DATA LINES »
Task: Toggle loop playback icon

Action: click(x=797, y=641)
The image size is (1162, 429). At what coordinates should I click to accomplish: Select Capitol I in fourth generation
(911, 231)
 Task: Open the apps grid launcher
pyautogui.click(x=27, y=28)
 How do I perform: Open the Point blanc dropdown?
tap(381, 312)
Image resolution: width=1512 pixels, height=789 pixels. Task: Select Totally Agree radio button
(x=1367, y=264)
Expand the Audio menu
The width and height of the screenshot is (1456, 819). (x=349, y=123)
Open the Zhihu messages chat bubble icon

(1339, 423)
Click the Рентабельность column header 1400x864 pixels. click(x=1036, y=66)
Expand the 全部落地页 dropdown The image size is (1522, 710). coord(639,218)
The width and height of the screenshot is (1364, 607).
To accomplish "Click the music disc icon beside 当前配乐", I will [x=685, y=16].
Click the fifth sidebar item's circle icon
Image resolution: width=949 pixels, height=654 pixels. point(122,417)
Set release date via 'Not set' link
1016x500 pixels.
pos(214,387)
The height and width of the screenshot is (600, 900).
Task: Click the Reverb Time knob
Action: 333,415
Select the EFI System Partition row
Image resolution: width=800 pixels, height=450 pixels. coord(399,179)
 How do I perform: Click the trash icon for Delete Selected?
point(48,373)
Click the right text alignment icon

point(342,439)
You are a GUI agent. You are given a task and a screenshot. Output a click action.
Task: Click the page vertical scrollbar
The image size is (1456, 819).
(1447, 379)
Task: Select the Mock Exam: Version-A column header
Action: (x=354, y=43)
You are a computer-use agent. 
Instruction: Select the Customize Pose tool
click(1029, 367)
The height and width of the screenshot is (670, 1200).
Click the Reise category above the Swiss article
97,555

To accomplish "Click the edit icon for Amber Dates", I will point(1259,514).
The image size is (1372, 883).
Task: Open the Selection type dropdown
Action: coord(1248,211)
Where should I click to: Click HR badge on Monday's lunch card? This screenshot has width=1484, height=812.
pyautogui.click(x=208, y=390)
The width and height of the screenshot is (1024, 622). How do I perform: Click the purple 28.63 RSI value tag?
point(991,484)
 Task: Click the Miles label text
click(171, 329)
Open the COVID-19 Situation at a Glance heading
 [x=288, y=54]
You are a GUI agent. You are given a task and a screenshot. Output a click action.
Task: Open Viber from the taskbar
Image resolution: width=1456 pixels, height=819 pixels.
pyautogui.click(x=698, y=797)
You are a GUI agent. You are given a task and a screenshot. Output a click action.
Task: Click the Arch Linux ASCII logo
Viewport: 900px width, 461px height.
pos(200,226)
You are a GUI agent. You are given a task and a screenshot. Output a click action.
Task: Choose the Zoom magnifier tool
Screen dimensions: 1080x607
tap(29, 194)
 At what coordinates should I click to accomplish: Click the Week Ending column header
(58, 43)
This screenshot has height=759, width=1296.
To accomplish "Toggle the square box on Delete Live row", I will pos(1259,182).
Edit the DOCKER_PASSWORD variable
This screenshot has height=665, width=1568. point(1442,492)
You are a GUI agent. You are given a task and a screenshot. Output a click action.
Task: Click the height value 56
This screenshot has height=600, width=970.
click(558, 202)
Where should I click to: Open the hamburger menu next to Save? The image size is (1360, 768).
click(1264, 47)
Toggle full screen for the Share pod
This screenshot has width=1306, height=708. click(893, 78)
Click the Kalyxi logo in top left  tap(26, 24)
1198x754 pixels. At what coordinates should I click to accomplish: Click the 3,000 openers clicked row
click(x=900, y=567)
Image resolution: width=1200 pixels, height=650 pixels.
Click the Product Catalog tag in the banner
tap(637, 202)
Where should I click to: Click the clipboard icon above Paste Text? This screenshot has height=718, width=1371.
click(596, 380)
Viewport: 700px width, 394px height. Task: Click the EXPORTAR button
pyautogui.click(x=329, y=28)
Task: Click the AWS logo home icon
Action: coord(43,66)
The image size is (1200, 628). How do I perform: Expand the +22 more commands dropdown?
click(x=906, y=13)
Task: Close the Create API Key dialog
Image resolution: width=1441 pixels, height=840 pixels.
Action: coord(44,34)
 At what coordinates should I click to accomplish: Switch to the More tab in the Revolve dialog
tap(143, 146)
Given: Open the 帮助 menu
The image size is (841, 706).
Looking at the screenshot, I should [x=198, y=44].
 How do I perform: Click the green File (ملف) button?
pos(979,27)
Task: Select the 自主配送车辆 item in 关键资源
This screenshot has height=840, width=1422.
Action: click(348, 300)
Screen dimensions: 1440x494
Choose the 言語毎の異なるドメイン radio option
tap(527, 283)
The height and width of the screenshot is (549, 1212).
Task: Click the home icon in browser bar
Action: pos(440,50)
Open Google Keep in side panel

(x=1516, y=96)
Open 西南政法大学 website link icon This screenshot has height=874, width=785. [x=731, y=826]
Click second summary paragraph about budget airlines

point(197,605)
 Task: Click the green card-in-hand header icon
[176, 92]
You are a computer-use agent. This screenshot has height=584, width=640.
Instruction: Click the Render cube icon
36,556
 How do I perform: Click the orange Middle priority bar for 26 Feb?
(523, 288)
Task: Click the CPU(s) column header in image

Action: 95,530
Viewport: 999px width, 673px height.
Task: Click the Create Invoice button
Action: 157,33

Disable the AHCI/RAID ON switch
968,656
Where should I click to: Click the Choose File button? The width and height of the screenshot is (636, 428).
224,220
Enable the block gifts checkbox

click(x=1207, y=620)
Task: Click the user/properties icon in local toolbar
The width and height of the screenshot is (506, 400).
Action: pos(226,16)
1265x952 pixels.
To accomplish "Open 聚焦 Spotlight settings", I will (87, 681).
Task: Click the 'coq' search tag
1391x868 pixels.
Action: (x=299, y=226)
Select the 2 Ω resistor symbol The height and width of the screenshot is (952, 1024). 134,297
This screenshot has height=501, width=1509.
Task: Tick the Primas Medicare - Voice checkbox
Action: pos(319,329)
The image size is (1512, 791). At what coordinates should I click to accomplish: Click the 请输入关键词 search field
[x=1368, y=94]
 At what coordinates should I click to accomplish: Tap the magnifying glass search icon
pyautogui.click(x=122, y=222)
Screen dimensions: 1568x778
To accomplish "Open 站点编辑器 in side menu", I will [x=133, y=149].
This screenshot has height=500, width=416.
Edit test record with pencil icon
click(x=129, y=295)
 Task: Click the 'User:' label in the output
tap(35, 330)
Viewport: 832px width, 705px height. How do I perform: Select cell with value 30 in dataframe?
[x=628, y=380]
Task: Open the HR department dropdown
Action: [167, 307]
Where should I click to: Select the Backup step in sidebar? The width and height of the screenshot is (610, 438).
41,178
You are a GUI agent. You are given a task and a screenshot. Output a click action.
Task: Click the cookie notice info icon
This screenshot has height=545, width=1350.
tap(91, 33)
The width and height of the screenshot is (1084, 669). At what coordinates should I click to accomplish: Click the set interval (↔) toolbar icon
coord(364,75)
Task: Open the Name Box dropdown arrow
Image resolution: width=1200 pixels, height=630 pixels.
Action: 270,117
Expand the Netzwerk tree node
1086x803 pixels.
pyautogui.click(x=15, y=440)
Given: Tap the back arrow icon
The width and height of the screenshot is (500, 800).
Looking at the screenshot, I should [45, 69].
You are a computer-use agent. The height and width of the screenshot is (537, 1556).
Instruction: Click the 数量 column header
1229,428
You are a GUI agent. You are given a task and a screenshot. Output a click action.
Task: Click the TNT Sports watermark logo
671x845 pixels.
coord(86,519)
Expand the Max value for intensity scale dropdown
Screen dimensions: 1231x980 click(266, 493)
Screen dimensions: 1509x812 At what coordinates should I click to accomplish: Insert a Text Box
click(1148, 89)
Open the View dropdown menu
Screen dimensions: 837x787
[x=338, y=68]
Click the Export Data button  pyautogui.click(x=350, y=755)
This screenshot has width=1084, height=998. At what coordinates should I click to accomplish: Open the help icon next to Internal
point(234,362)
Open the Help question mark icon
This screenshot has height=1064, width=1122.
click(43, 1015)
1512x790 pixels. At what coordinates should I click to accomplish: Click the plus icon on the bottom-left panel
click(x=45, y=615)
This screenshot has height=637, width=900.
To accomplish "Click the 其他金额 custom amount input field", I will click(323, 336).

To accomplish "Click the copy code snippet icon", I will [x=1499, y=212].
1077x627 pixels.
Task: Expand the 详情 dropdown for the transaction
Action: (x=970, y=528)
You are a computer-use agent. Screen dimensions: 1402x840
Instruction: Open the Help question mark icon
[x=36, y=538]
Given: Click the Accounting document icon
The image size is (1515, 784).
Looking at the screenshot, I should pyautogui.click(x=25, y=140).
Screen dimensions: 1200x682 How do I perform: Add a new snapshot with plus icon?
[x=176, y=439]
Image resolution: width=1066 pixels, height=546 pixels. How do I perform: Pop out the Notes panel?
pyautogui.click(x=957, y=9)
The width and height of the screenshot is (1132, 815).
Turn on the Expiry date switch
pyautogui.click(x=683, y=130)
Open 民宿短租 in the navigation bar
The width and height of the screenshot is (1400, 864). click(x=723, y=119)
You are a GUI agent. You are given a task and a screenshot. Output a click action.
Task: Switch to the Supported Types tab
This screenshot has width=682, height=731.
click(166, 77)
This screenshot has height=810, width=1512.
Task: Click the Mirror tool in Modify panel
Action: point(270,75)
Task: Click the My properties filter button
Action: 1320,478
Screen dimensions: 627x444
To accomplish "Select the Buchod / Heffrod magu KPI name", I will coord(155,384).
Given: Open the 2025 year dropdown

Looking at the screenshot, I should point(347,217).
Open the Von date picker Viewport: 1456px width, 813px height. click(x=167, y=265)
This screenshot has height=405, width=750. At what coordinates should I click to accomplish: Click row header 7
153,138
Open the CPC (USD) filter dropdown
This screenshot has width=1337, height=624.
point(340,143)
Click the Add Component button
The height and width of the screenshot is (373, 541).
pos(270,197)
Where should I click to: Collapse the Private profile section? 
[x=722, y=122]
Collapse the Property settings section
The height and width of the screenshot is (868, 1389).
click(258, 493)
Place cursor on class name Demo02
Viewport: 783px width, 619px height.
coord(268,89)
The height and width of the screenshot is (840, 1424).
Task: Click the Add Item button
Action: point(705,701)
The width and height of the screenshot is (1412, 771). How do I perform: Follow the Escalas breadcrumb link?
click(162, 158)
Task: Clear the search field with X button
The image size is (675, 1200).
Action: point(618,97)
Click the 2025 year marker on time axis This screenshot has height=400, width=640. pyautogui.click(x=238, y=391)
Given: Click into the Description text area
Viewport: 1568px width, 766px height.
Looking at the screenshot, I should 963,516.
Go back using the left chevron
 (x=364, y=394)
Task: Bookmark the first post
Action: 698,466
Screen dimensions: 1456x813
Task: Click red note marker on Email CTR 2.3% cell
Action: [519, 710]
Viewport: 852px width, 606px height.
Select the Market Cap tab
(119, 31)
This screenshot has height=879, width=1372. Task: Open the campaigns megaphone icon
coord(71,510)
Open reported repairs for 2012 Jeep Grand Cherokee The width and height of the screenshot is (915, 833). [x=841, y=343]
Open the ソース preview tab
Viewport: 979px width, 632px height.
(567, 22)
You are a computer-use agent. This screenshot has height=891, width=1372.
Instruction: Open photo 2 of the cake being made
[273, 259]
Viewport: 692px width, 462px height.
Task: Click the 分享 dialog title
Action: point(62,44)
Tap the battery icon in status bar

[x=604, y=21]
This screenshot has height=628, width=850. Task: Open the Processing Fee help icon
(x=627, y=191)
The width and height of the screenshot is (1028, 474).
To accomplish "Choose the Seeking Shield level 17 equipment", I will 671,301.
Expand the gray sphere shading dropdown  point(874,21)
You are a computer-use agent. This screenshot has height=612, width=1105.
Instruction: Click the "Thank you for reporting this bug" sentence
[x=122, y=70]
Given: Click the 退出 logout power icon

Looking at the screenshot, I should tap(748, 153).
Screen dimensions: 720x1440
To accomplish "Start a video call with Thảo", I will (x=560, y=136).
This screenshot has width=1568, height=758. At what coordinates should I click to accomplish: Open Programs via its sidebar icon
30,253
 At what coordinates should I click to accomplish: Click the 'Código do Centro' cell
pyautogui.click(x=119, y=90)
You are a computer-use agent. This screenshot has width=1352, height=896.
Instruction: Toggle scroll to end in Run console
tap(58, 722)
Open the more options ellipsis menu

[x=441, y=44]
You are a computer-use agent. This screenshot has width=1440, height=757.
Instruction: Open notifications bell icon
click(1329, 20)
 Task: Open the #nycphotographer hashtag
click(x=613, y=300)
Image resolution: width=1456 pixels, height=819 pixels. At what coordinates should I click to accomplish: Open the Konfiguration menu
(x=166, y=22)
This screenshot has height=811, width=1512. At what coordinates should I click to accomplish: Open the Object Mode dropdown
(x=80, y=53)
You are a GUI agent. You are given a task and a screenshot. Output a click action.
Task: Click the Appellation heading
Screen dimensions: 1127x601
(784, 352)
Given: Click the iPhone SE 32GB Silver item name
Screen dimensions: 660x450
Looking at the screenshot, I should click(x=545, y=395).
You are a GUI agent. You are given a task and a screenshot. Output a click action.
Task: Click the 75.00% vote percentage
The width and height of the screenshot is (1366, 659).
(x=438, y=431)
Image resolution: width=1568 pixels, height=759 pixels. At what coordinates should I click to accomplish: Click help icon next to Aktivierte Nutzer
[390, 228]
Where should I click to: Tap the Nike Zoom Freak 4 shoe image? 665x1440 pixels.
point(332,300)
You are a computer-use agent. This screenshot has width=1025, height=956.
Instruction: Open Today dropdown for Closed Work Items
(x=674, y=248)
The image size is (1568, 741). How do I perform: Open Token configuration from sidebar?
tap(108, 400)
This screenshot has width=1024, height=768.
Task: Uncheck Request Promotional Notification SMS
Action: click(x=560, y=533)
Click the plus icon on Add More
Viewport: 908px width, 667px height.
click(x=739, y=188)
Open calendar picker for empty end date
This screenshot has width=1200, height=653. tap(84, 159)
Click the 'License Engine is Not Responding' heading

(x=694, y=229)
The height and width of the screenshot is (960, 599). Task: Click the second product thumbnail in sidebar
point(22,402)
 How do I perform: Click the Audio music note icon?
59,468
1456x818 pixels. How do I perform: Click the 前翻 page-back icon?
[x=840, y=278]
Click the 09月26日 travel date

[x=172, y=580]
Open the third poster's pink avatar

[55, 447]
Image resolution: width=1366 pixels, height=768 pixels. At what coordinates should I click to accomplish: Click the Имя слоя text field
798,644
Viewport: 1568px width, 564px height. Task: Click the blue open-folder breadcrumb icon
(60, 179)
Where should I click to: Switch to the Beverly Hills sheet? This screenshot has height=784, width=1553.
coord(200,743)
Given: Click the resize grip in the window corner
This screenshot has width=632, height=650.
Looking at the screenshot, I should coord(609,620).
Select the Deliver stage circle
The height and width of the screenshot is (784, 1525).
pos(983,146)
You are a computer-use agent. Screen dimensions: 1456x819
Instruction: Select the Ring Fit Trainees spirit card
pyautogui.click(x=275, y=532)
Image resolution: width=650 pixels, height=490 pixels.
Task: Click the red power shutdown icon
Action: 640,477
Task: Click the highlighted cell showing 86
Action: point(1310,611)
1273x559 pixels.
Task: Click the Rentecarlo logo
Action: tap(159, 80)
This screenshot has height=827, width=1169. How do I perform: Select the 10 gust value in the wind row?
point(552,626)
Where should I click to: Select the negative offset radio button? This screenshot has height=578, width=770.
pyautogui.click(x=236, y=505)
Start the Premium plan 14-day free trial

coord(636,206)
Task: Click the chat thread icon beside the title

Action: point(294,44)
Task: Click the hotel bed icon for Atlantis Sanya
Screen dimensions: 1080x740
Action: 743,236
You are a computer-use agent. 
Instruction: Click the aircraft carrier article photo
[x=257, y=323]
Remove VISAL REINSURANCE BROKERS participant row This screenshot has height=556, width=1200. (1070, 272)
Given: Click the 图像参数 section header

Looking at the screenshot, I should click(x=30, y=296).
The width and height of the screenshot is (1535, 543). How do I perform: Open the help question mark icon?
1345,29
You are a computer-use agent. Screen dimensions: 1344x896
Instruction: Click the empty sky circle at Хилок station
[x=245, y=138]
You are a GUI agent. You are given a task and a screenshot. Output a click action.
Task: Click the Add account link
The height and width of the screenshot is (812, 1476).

WRITTEN EXERCISE » Can you lay out everything in the data above, from the line containing "has width=1440, height=757." down to the line containing "(x=166, y=22)", both included, as a Markdown table with columns Row and Line, skipping any blank lines?

FINISHED EXERCISE »
| Row | Line |
|---|---|
| 1 | You are a computer-use agent. This screenshot has width=1440, height=757. |
| 2 | Instruction: Open notifications bell icon |
| 3 | click(1329, 20) |
| 4 |  Task: Open the #nycphotographer hashtag |
| 5 | click(x=613, y=300) |
| 6 | Image resolution: width=1456 pixels, height=819 pixels. At what coordinates should I click to accomplish: Open the Konfiguration menu |
| 7 | (x=166, y=22) |